Written by Stephanie Dancey
Every morning since the coronavirus pandemic hit, I wake up saying two prayers: I wish my family and friends stay healthy and I wish my birthday arrives so I can jump in the lake.
To date, both prayers have come true.
Wednesday was not only my 52nd birthday, but my 52nd day away from a pool.
As a competitive swimmer who swims a mile a day - more than 1,000 laps a month- the past two months have felt like an eternity.
So I promised myself my birthday present would be swimming in my waterfront home’s lake.
I wasn’t backing down, even if the lake was freezing cold. After all, I’m the “Polar Plunge Queen”, having jumped in Chemong Lake every February for 17 years in the BEL Rotary Polar Plunge.
Really, how bad could it be?
Before you decide I’ve lost my marbles, let’s put this all in perspective.
I’ve got boundless energy: I’m as physically active now as I was as a child. Exercise, particularly swimming daily before work, calms me down and allows me to be productive during my day. I’m an elementary school teacher, instructing languages to 143 students.
As a teenager, I played ringette on a Canadian team in Finland. As an adult, I have qualified for the World Masters Swimming Championships in Japan.
When the pandemic hit, my home workouts included a treadmill, rowing machine, boxing bag, weights and exercise videos.

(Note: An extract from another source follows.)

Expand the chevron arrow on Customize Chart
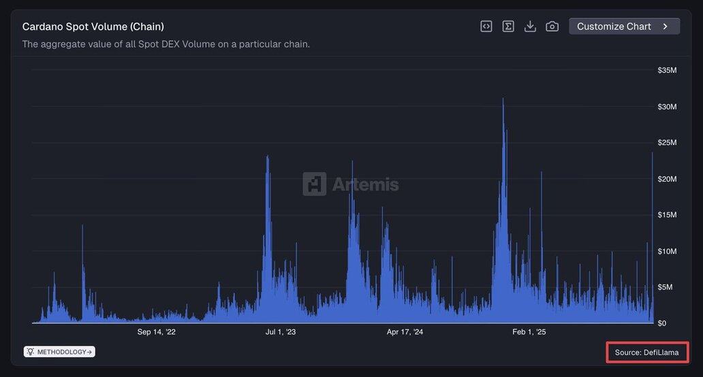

As the weather got warmer, I was able to cycle and kayak.
But none of those activities could simulate the intensity level and psychological lift I get from swimming.
Finally, my birthday arrived on May 6.
The thermometer showed 10 degrees Celsius.

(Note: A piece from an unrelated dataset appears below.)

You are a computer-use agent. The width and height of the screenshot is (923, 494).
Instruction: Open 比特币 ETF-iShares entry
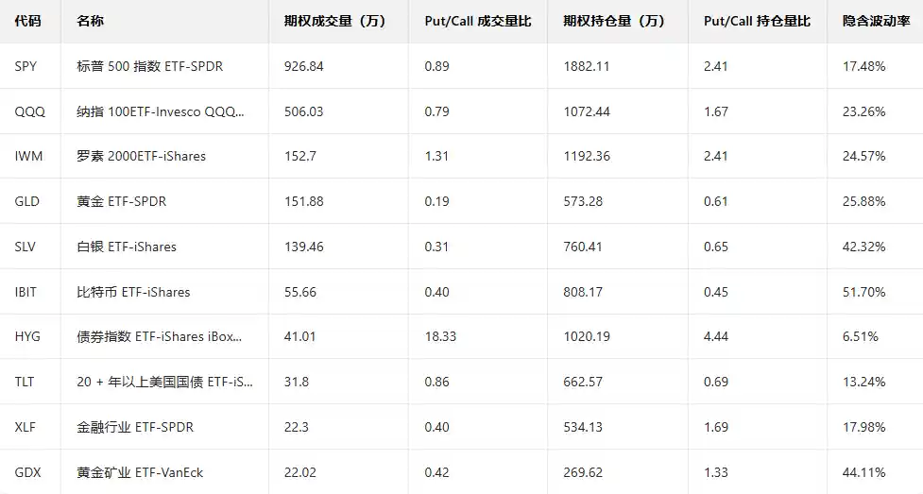(133, 292)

Visions of gliding effortlessly through the water with the sun beaming down on me and schools of fish harmoniously swimming by quickly vanished.

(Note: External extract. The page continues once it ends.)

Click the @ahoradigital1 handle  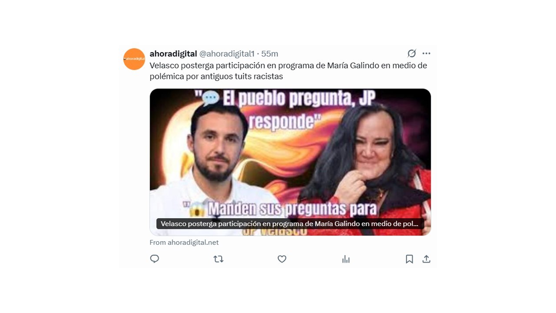(x=227, y=53)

Even though it had been so long since my last swim, I was convinced muscle memory would take over and hours of technique learned with the Trent Swim Club would make the swim a piece of cake, despite the possibility of facing fierce waves or bitter cold.
Within seconds, reality kicked in.
I felt ice cold water engulf my wetsuit. Another minute passed and my legs and arms started to feel numb.
Angry waves were smashing against my body, forcing me two steps back for every stroke I took.
Two minutes and 42 seconds passed from the time I entered then exited the water.
Even though the long-anticipated swim didn’t feel good, it really did feel good - if you know what I mean. It gave me the psychological boost I needed.
For all the athletes experiencing the loss of a sport season, your pain is real.
So a message of hope: we will return to our hockey arenas, our soccer fields and our swimming pools and we will be stronger - both mentally and physically - because we will be well rested.
And that’s how this story ends. We win. Not the coronavirus.